◆ **TASK REQUIREMENTS**: Pick out every line in the material below that contains the word "height", and copy each of those lines.

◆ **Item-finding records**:
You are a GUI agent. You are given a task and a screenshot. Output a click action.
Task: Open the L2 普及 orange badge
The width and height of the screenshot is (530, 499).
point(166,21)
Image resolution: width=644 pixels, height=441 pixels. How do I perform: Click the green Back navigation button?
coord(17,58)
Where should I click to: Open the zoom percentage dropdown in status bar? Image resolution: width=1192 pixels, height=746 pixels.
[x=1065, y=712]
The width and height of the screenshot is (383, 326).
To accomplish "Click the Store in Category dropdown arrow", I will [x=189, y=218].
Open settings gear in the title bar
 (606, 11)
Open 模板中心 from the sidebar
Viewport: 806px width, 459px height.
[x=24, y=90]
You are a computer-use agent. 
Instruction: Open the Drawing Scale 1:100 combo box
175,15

◆ **REPLY**:
The width and height of the screenshot is (530, 499).
Image resolution: width=644 pixels, height=441 pixels. How do I perform: Click the green Back navigation button?
Where should I click to: Open the zoom percentage dropdown in status bar? Image resolution: width=1192 pixels, height=746 pixels.
The width and height of the screenshot is (383, 326).
Viewport: 806px width, 459px height.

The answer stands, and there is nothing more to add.